WHAT THIS TASK INVOLVES: Find the "Instruction: Select the" line in the records below and repeat it and every later line exactly, up to the last; do not include pictures.

RECORDED INFORMATION:
============================================================

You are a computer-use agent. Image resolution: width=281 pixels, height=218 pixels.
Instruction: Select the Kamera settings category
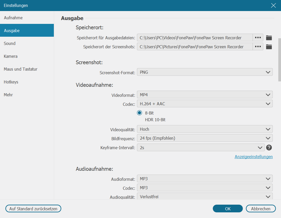coord(10,56)
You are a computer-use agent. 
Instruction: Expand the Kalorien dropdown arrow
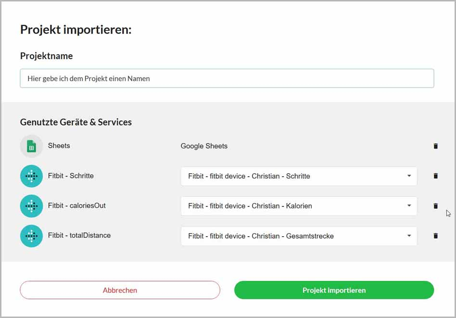pos(409,206)
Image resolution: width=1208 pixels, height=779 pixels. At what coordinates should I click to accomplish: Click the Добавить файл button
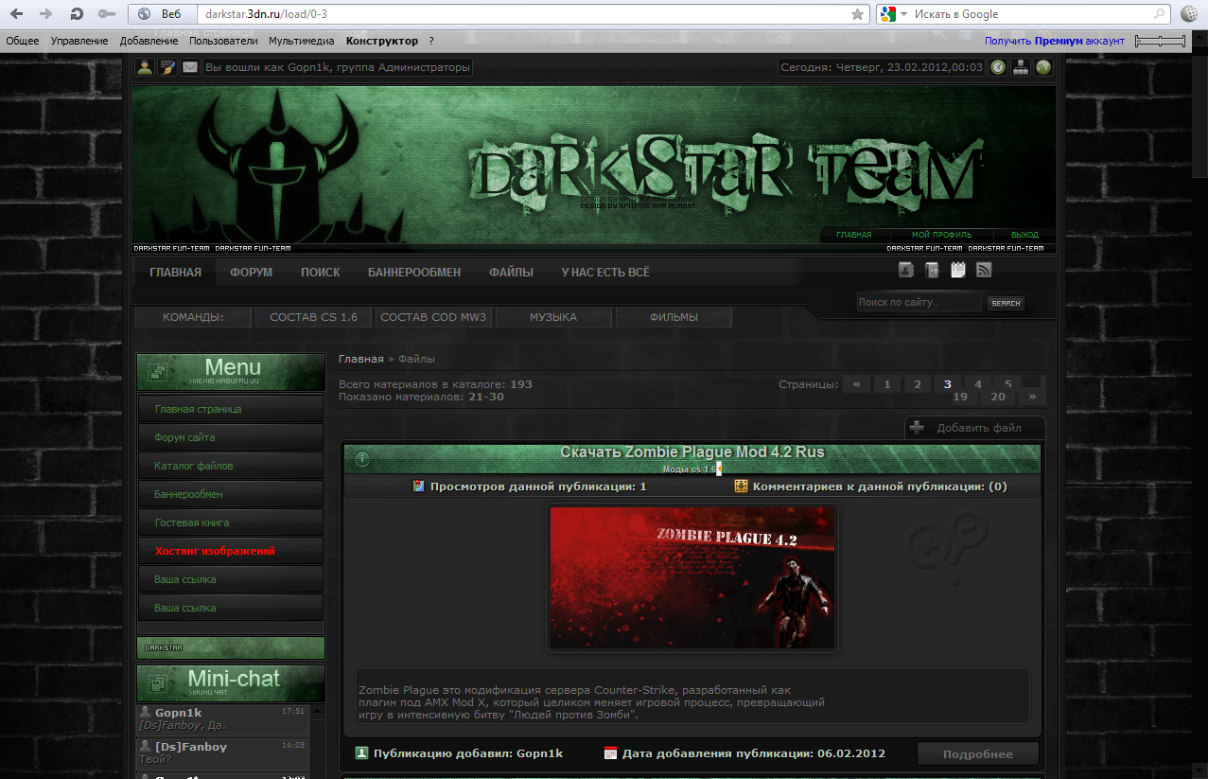[976, 428]
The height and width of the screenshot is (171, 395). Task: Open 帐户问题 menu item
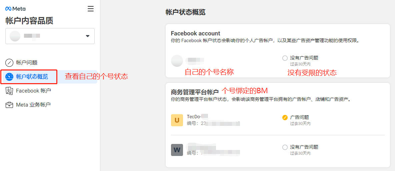pyautogui.click(x=27, y=62)
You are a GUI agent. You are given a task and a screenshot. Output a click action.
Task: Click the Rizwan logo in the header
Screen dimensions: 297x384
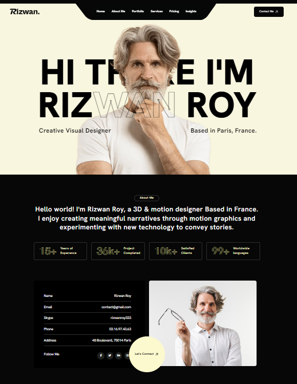tap(25, 11)
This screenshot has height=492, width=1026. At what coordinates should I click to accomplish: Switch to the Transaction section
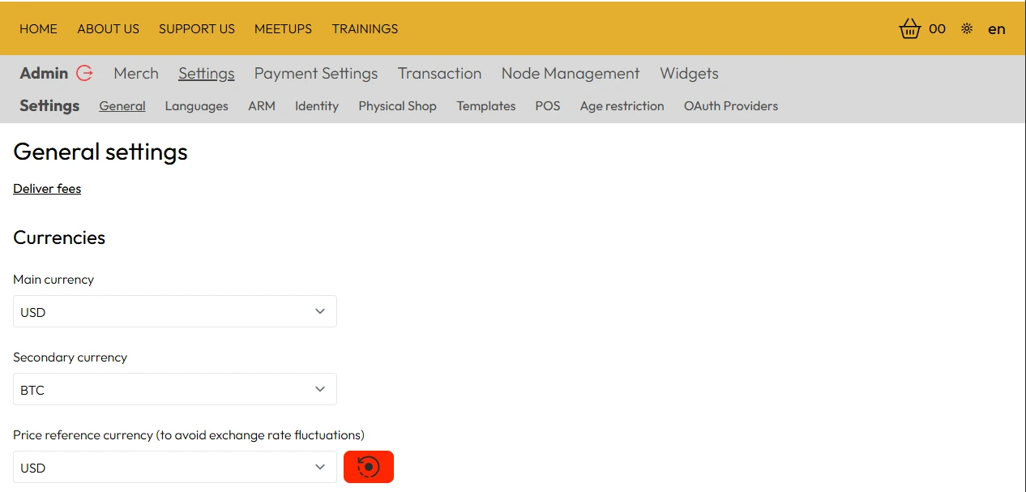(x=439, y=74)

============================================================

EXERCISE RESPONSE:
Instruction: Select the Kamera settings category
coord(10,56)
You are a computer-use agent. 
Instruction: Expand the Kalorien dropdown arrow
pos(409,206)
Image resolution: width=1208 pixels, height=779 pixels. At what coordinates should I click to accomplish: Click the Добавить файл button
[976, 428]
The height and width of the screenshot is (171, 395). Task: Open 帐户问题 menu item
pyautogui.click(x=27, y=62)
You are a GUI agent. You are given a task and a screenshot. Output a click action.
Task: Click the Rizwan logo in the header
Screen dimensions: 297x384
tap(25, 11)
This screenshot has height=492, width=1026. At what coordinates should I click to accomplish: Switch to the Transaction section
(x=439, y=74)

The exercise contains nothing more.